■ 本文 ■
== == ==

図7は、比較例の給電部の動作を説明するための各部における電圧の時間(t)変化を示すグラフである。なお、
図6及び
図7の比較例の説明では、本実施形態において同じ名称の構成部について、末尾に「X」を付して説明する。
【0050】
クランキング等の過渡期において、グラフg11に示すように、DCDCコントローラ30の出力電圧Vmが第1閾値VLを下回っても、制御部13Xは、グラフg12に示すように、MOSFET141Xのゲートに印加する電圧Vgを変化させず、MOSFET141Xをオンにする電圧(閾値電圧Vthを超える電圧)を継続して出力する。したがって、MOSFET141のソース-ドレイン間は、導通したままである。MOSFET141Xのドレイン電圧、つまりVBUSラインLsXの充電電圧Vsは、グラフg13に示すように、バッテリ電圧Vbの変動に応じて変化する電圧となる。この場合、充電器1は、充電電圧Vsが第1閾値VLを下回ったことで給電を停止し、その後、出力電圧Vmが第2閾値VHを超えるまで復帰しても、充電が初期化されたと判断せず、充電を再開しない。
【0051】
このように、比較例のように、出力電圧Vmの大きさに応じて給電部のMOSFETのゲート電圧を制御しない場合には、バッテリ電圧Vbや出力電圧Vmの変動がスマートフォン3に伝達される。一方、本実施形態のように、出力電圧Vmの大きさに応じて給電部のMOSFETのゲート電圧を制御する場合には、バッテリ電圧Vbや出力電圧Vmの変動がスマートフォン3に伝達されず、中途半端な電圧(例えば第1閾値VL未満の電圧)の際にはMOSFETをオフにして、充電電圧Vsを0Vにする。よって、スマートフォン3側においても、供給される電圧の状況を判断し易く、電圧の復帰後に、充電が再開されたことを認識し易く、充電再開を受け入れやすくなる。よって、例えば、スマートフォン3の充電の異常が発生した場合に、USBケーブルを抜き差ししないとスマートフォン3が充電しないような設計になっていたとしても、充電器1は、疑似的に切断状態を作り出すことができ、スマートフォン3による充電再開を行い易くできる。
【0052】
図8Aは、SDP及びCDPの場合に通信部15によるD+/D-ラインの切断動作を説明する図である。

== == ==

■ データ一覧 ■

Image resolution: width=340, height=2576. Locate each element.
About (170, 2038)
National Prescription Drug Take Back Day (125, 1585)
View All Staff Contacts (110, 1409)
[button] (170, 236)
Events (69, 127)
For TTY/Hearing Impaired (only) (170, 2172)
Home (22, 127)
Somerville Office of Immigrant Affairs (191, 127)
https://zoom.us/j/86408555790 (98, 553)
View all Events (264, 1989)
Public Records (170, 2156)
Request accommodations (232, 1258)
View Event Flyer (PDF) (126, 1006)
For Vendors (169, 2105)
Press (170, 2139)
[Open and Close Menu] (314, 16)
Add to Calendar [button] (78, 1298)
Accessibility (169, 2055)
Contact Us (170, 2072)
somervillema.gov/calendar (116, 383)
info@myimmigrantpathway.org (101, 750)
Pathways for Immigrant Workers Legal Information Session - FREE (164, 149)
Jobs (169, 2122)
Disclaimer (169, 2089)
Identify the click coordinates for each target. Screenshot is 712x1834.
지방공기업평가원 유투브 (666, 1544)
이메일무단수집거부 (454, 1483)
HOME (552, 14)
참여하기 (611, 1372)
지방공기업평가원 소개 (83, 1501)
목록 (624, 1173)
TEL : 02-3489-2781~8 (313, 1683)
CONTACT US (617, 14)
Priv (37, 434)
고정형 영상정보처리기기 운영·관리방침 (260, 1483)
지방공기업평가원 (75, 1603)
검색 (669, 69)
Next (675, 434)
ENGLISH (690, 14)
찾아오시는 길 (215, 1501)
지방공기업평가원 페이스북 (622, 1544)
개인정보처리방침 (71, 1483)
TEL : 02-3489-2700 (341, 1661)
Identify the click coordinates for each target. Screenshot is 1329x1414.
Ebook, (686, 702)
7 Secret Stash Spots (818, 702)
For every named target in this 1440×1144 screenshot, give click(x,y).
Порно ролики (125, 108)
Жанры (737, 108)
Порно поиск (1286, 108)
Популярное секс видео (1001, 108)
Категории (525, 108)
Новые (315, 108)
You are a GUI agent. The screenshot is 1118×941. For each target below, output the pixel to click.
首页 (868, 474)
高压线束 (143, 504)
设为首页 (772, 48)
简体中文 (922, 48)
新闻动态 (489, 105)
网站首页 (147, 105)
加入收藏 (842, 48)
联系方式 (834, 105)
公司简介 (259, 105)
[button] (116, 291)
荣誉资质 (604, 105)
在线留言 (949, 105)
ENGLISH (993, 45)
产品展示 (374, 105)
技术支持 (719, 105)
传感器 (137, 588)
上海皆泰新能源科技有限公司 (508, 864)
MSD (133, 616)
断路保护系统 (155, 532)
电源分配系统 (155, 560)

== == ==

■ 演習問題 ■
a) 本文の次の一文を英語に訳してください。「図8Aは、SDP及びCDPの場合に通信部15によるD+/D-ラインの切断動作を説明する図である。」
b) 本文のうち、「図7は、比較例の給電部の動作」から「判断せず、充電を再開しない。」までを、両端の語句も含めて一字も変えずに書き写してください。

■ 解答一覧 ■
a) FIG. 8A is a diagram explaining the disconnection operation of the D+/D- lines by the communication unit 15 in the cases of SDP and CDP.

b)
図7は、比較例の給電部の動作を説明するための各部における電圧の時間(t)変化を示すグラフである。なお、
図6及び
図7の比較例の説明では、本実施形態において同じ名称の構成部について、末尾に「X」を付して説明する。
【0050】
クランキング等の過渡期において、グラフg11に示すように、DCDCコントローラ30の出力電圧Vmが第1閾値VLを下回っても、制御部13Xは、グラフg12に示すように、MOSFET141Xのゲートに印加する電圧Vgを変化させず、MOSFET141Xをオンにする電圧(閾値電圧Vthを超える電圧)を継続して出力する。したがって、MOSFET141のソース-ドレイン間は、導通したままである。MOSFET141Xのドレイン電圧、つまりVBUSラインLsXの充電電圧Vsは、グラフg13に示すように、バッテリ電圧Vbの変動に応じて変化する電圧となる。この場合、充電器1は、充電電圧Vsが第1閾値VLを下回ったことで給電を停止し、その後、出力電圧Vmが第2閾値VHを超えるまで復帰しても、充電が初期化されたと判断せず、充電を再開しない。